# The data
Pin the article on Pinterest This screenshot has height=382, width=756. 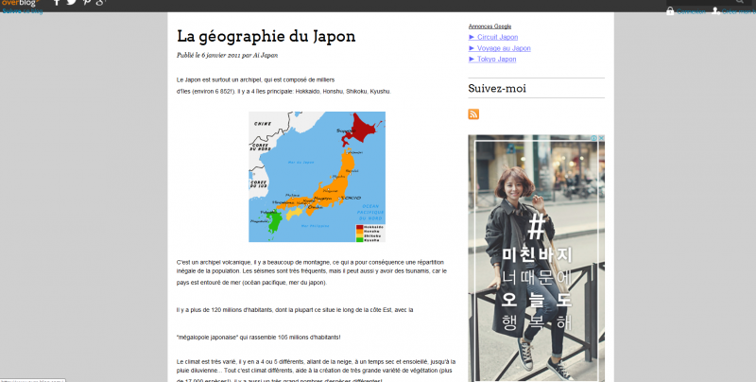click(x=86, y=3)
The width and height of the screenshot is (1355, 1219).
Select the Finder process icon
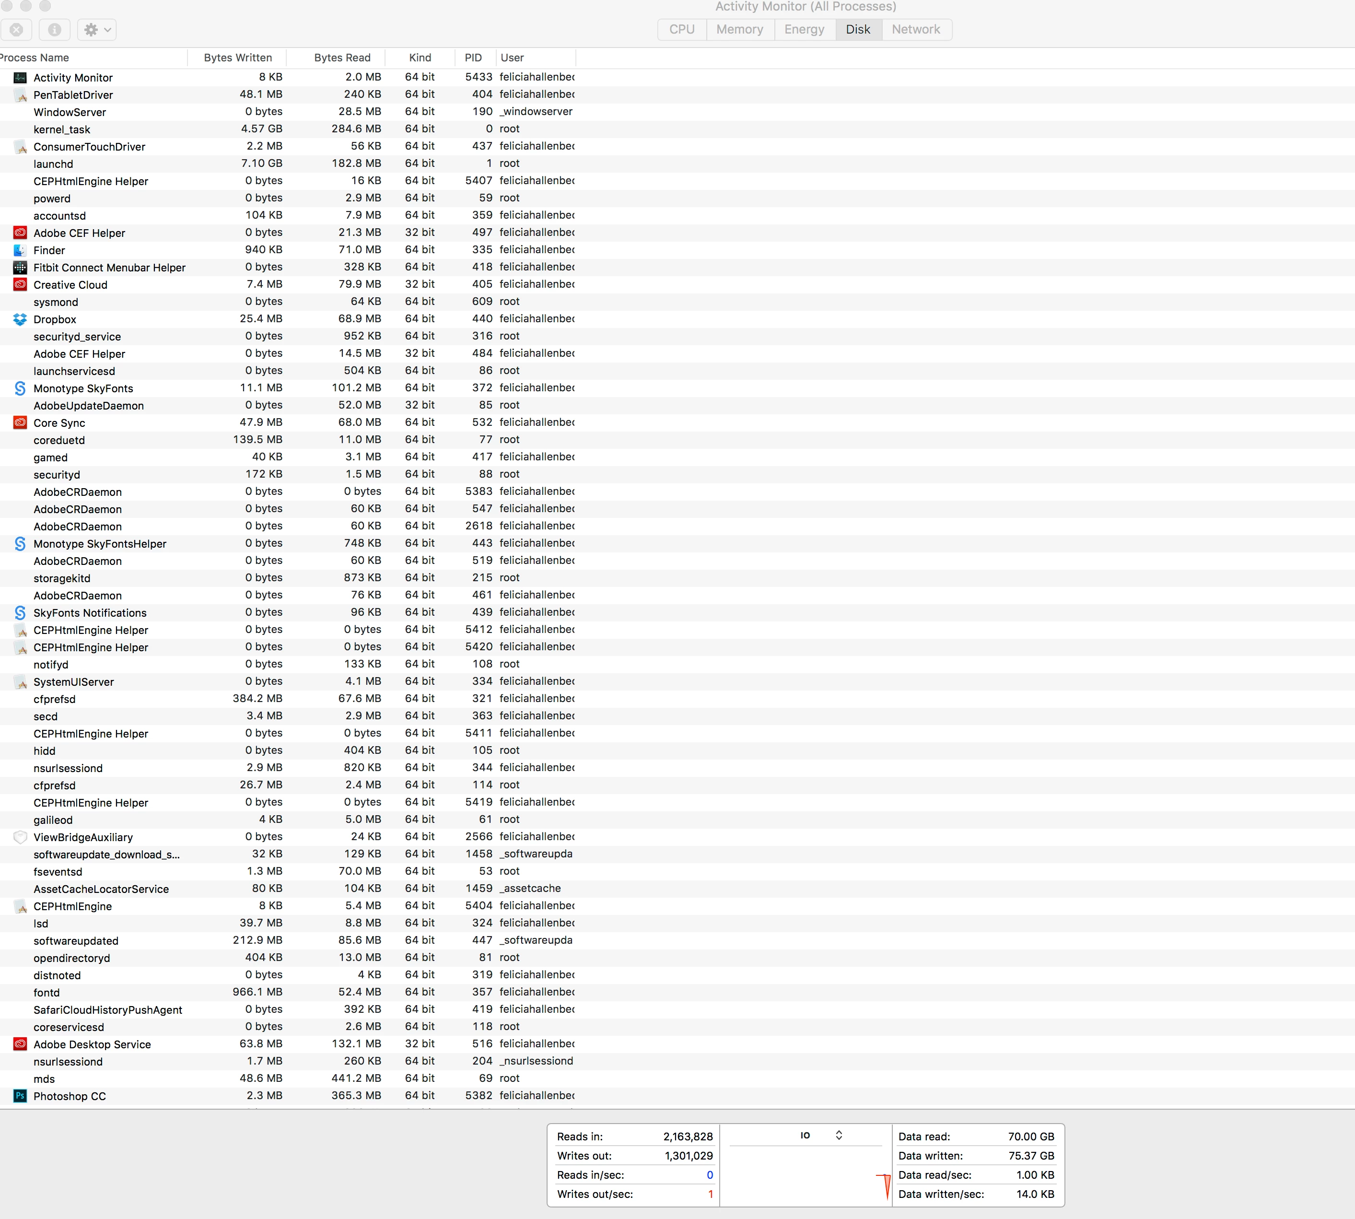click(20, 250)
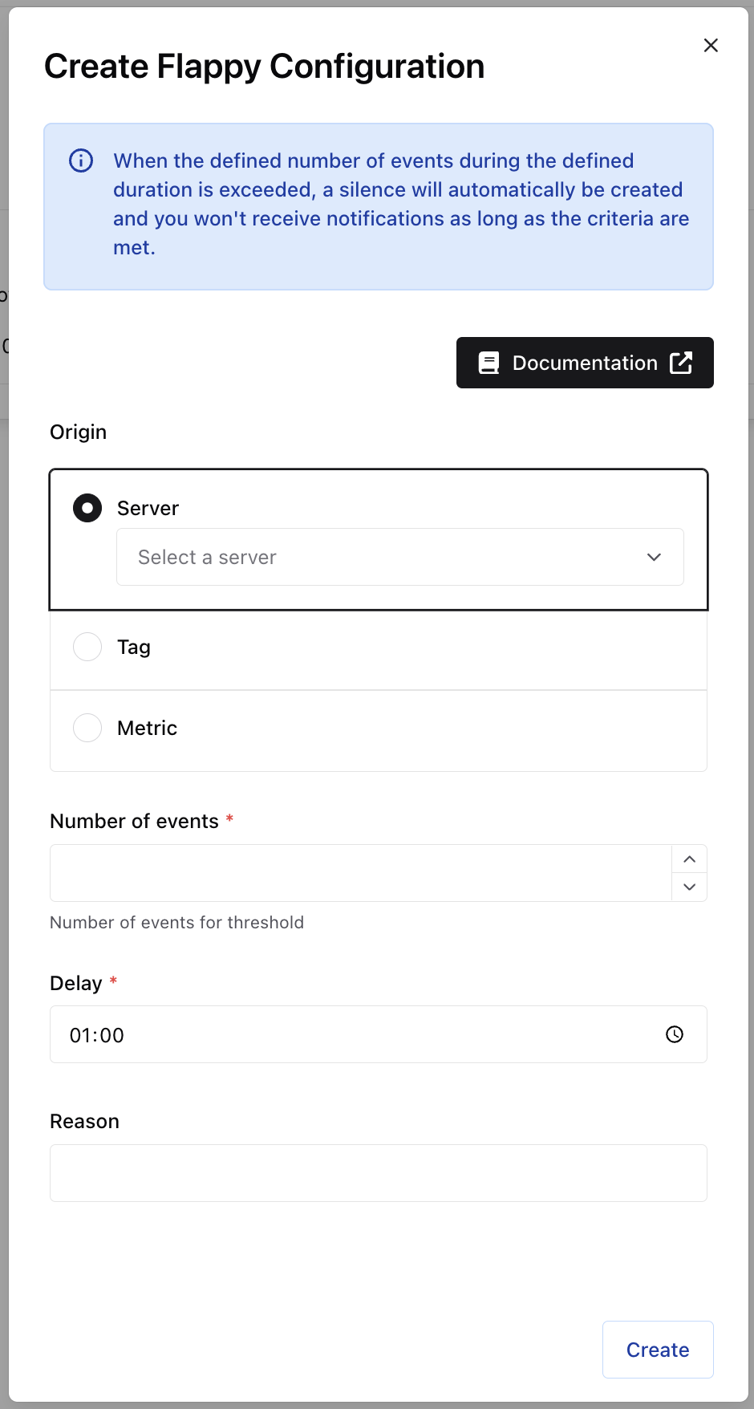Close the Create Flappy Configuration dialog
754x1409 pixels.
click(x=711, y=46)
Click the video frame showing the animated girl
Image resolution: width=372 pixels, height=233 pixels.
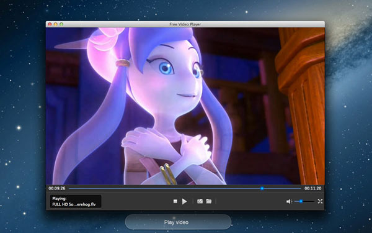[x=185, y=106]
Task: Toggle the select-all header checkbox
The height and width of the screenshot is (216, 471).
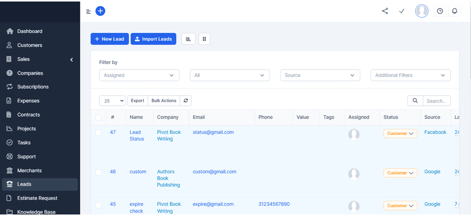Action: [x=99, y=118]
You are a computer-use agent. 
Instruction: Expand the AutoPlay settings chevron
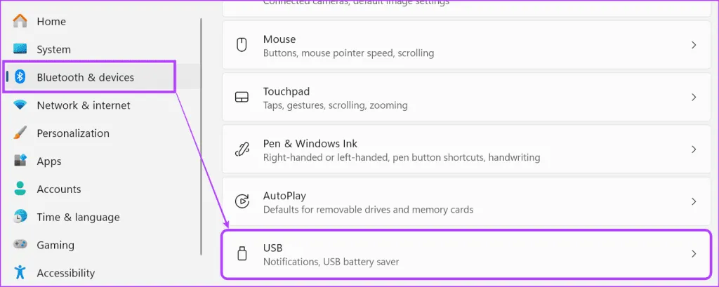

# Do this
Starting at the line containing "The width and" and ending at the last line of the records, reproduce those lines with "screenshot" swapped for "image" and nothing else changed. Leave out the pictures.

# Output for this task
The width and height of the image is (1355, 1219).
Select the Finder process icon
click(20, 250)
Close the Create Flappy Configuration dialog
754x1409 pixels.
click(x=711, y=46)
Click the video frame showing the animated girl
Image resolution: width=372 pixels, height=233 pixels.
[x=185, y=106]
Task: Toggle the select-all header checkbox
The height and width of the image is (216, 471).
Action: [x=99, y=118]
You are a computer-use agent. 
Instruction: Expand the AutoPlay settings chevron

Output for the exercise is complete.